◆ Dataset records
=-=-=-=-=
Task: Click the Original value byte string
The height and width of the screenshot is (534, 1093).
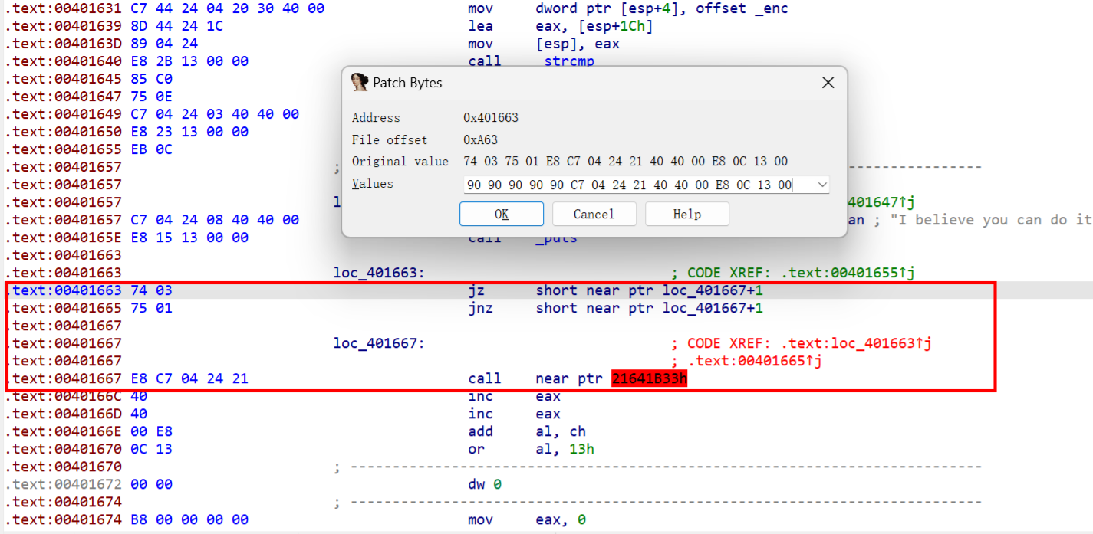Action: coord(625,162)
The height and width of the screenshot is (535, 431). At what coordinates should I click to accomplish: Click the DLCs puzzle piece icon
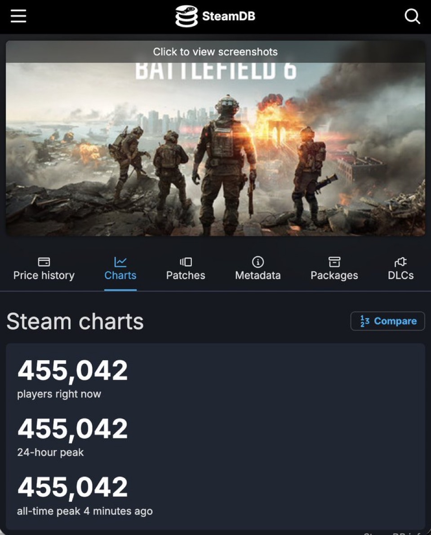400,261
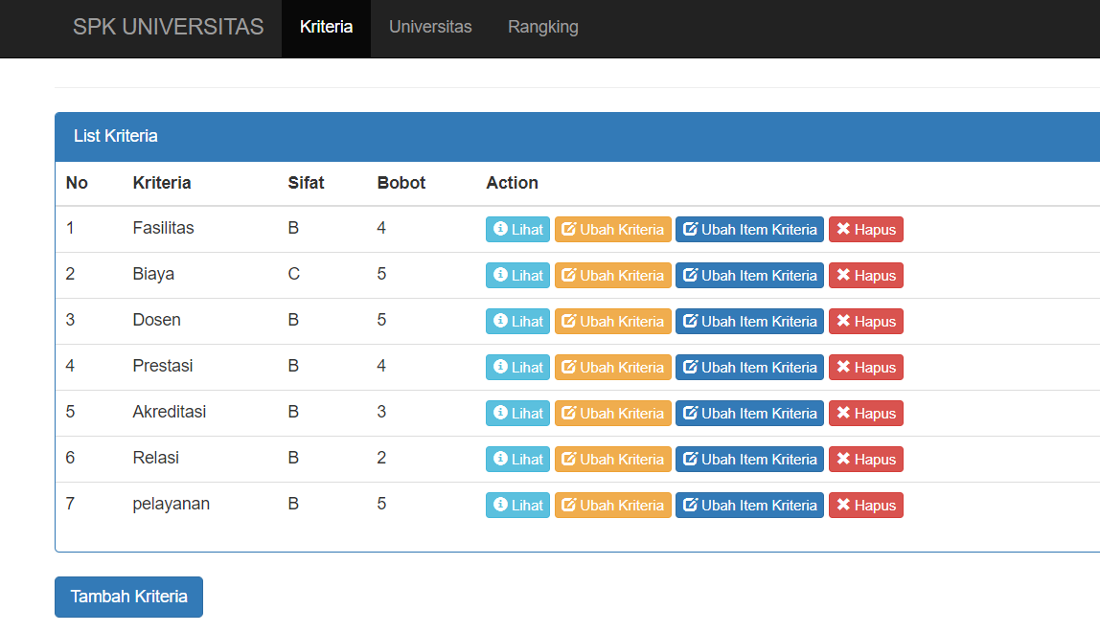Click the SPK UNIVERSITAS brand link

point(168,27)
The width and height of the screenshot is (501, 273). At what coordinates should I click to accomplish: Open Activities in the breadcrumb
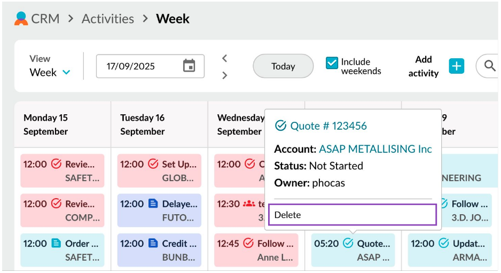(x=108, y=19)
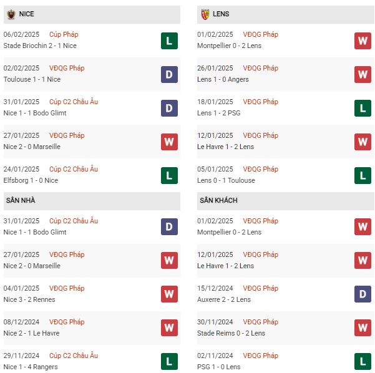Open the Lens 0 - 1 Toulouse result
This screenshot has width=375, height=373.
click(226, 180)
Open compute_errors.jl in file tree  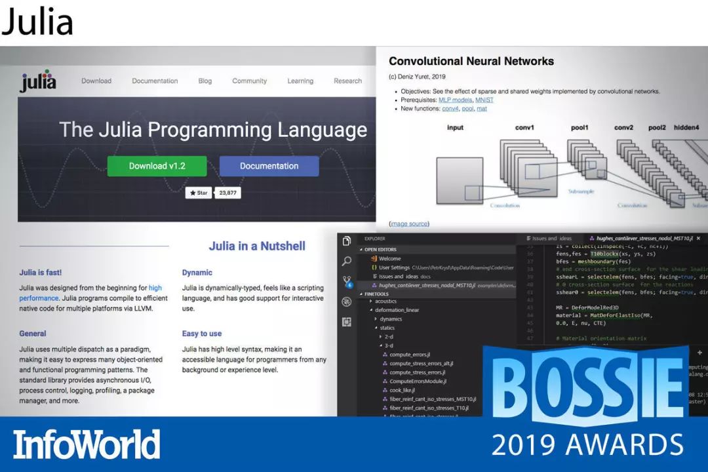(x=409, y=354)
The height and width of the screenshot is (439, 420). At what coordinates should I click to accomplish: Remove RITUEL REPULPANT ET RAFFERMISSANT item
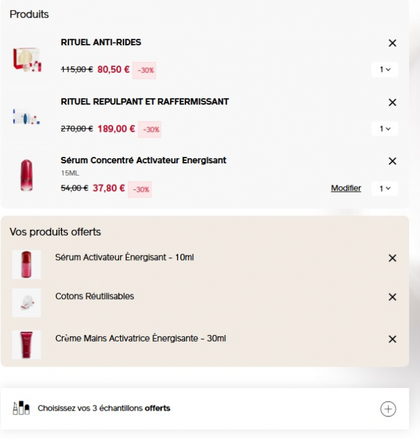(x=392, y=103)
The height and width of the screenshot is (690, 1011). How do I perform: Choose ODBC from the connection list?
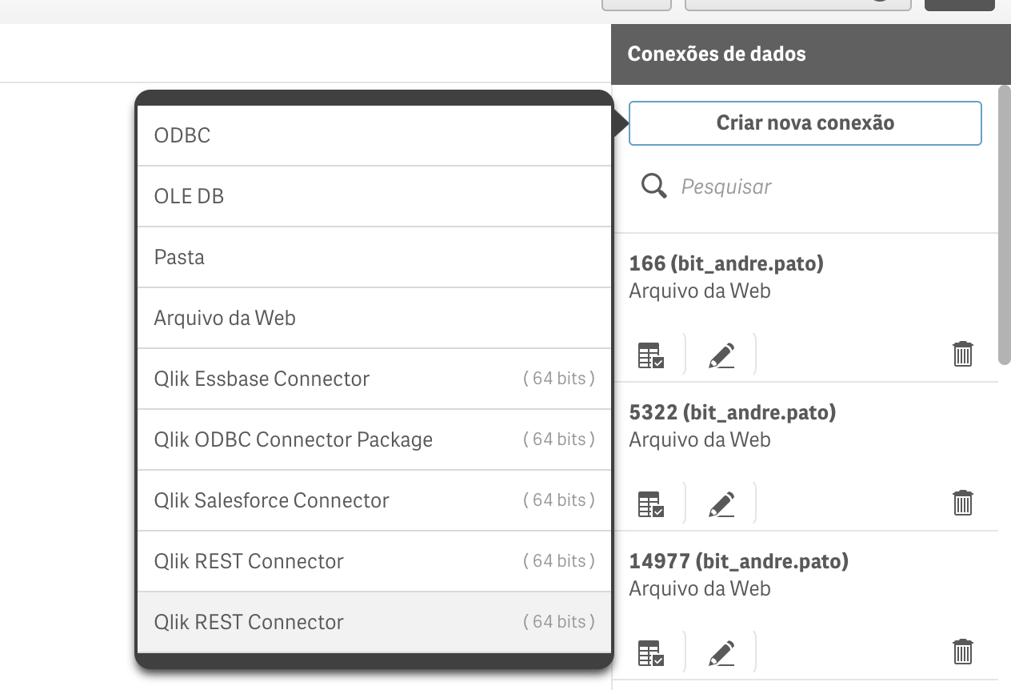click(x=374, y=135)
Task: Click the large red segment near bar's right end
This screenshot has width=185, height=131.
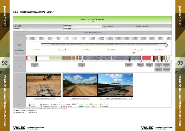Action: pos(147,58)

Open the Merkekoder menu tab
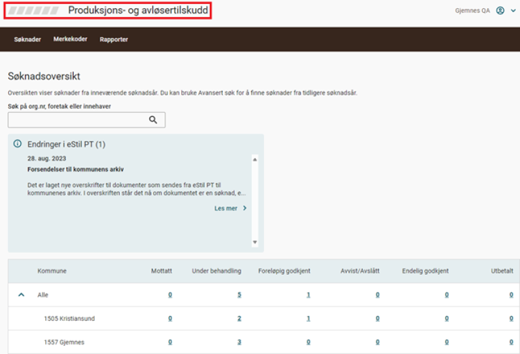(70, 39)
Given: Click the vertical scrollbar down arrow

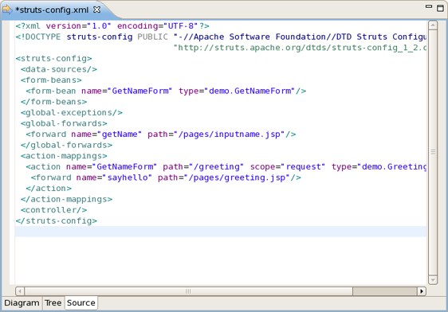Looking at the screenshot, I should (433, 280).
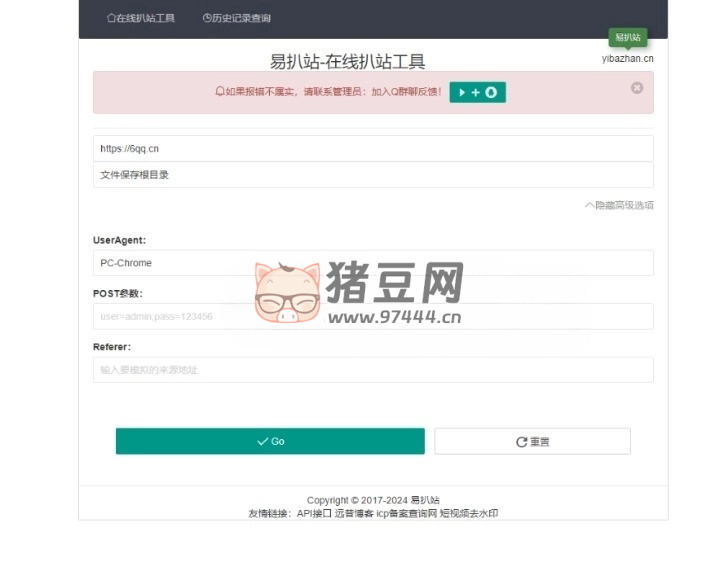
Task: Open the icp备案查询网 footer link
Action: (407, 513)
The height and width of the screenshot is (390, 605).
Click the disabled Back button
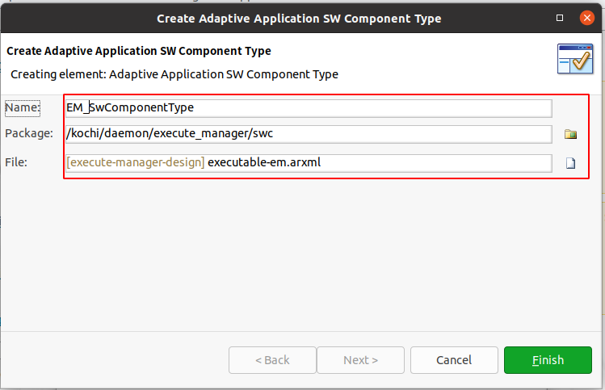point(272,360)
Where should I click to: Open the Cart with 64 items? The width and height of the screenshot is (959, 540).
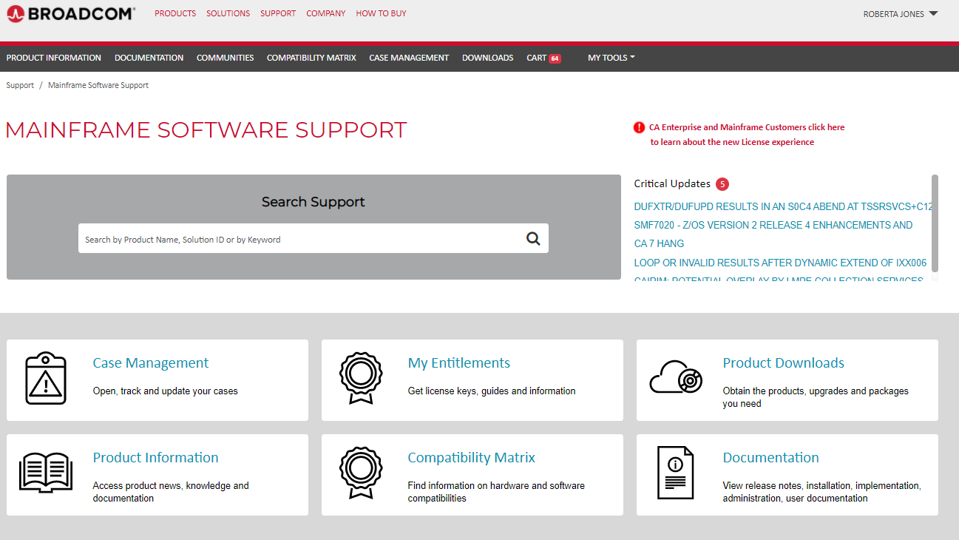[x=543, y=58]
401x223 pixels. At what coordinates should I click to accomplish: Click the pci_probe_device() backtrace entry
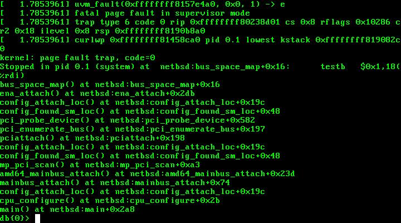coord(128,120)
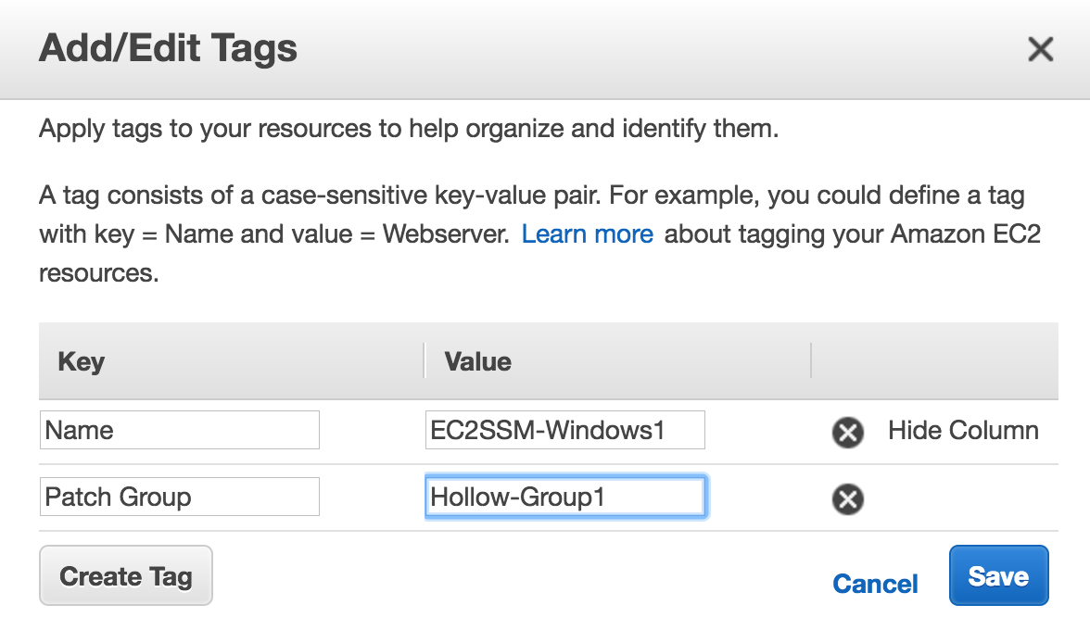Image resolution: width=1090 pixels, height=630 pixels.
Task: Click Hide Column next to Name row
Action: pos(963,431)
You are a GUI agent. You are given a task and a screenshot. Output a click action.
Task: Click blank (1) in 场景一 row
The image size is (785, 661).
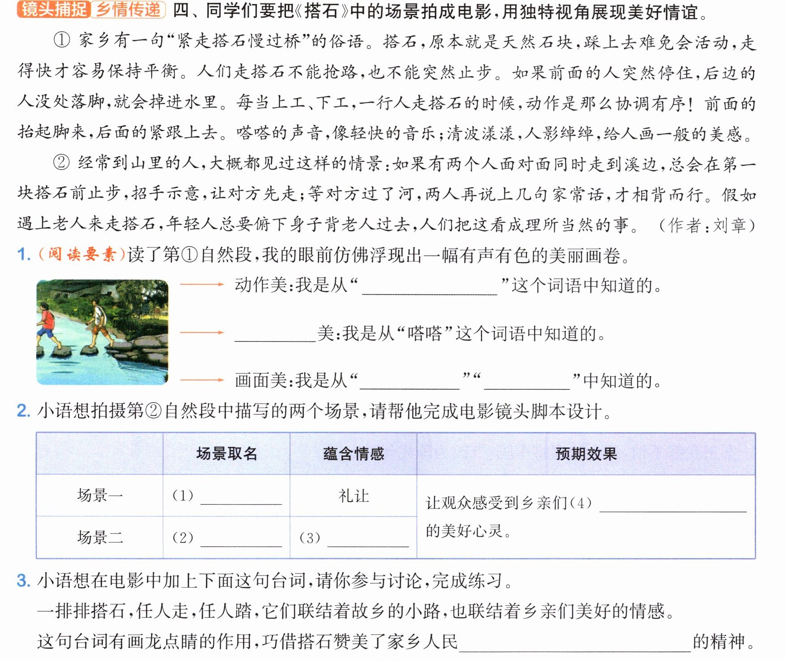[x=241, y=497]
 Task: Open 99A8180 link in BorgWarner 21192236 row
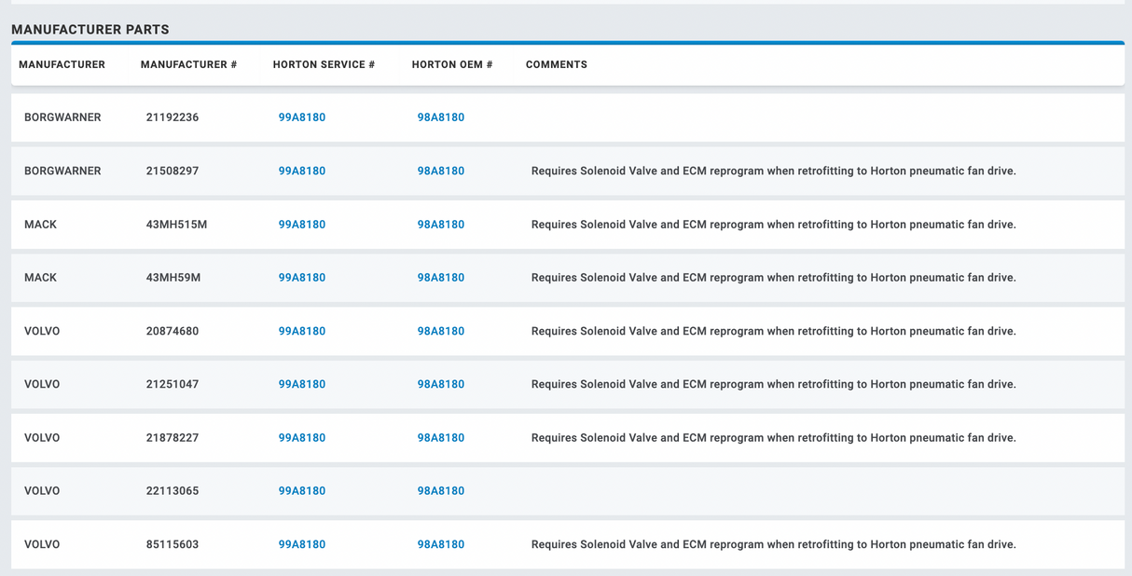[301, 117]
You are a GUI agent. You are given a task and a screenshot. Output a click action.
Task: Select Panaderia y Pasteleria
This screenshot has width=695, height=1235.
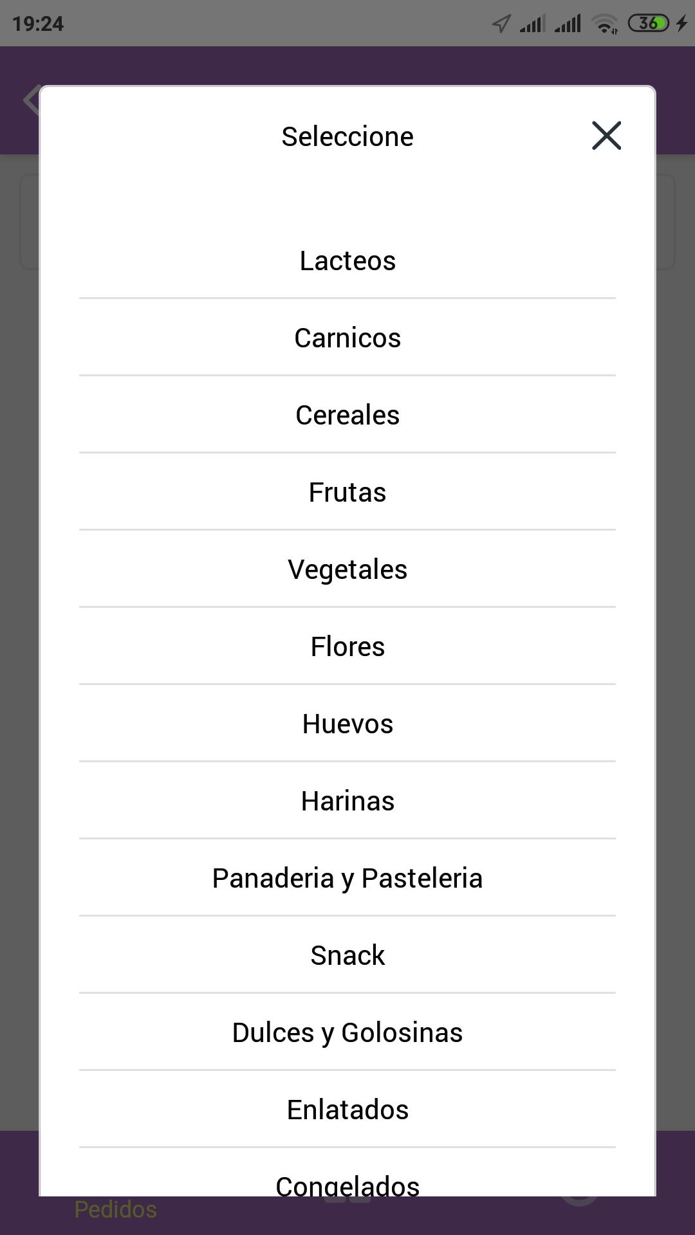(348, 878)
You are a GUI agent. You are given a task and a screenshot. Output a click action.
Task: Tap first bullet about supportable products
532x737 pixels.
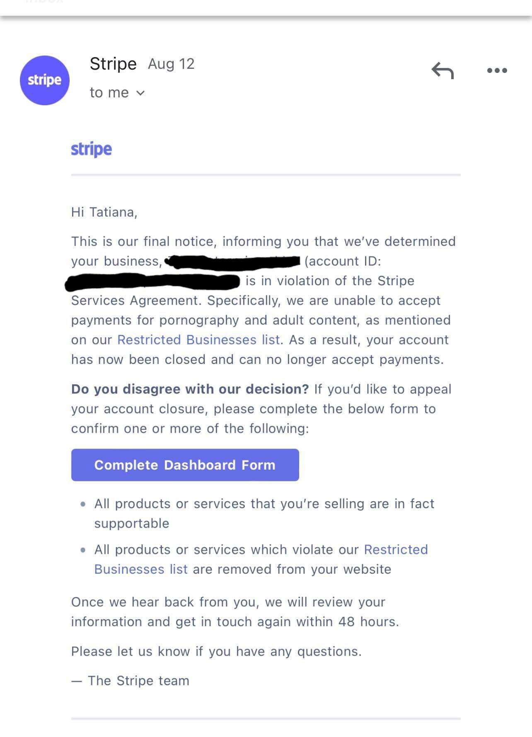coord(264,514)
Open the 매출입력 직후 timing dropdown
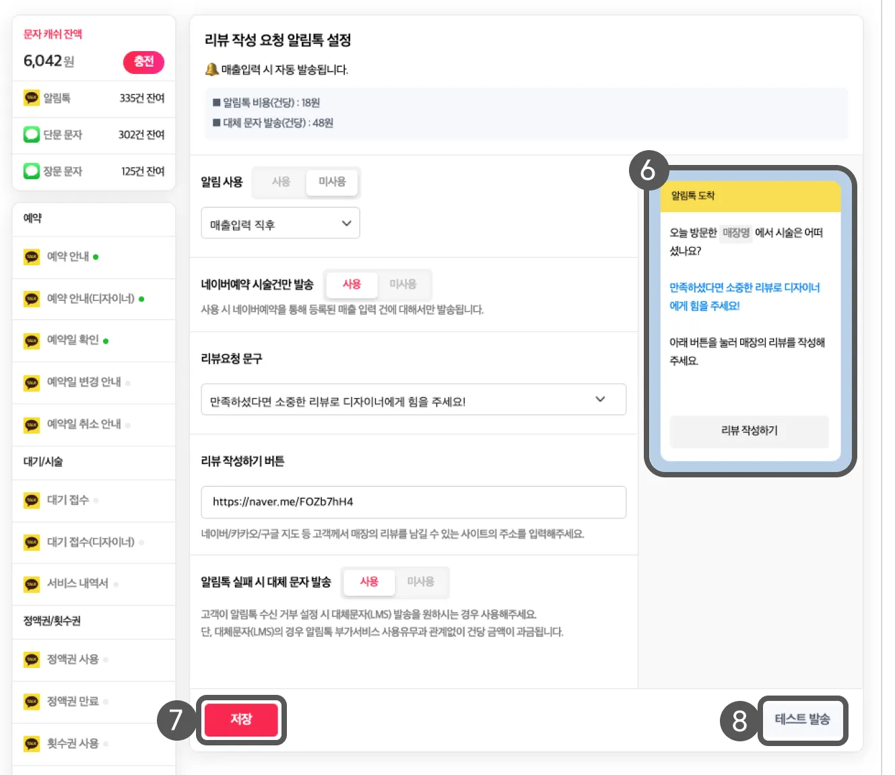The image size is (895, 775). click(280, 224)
=-=-=-=-=
◆ What you are asked to do
Your task is to reproduce exactly the lines running from the line that contains "401x223 pixels. At" to the end of the records, pictures excluded.

◆ Response to this task
401x223 pixels. At what coordinates should I click to accomplish: Click the pci_probe_device() backtrace entry
coord(128,120)
Image resolution: width=1090 pixels, height=630 pixels.
Task: Click Hide Column next to Name row
Action: pos(963,431)
You are a GUI agent. You are given a task and a screenshot. Output a click action.
Task: Click blank (1) in 场景一 row
The image size is (785, 661).
[x=241, y=497]
 Task: Open 99A8180 link in BorgWarner 21192236 row
[301, 117]
You are a GUI agent. You are given a task and a screenshot. Output a click action.
Task: Select Panaderia y Pasteleria
This screenshot has width=695, height=1235.
(348, 878)
You are a GUI agent. You are given a task and a screenshot. Output a click action.
Task: Tap first bullet about supportable products
532x737 pixels.
coord(264,514)
Open the 매출입력 직후 timing dropdown
The image size is (895, 775). click(280, 224)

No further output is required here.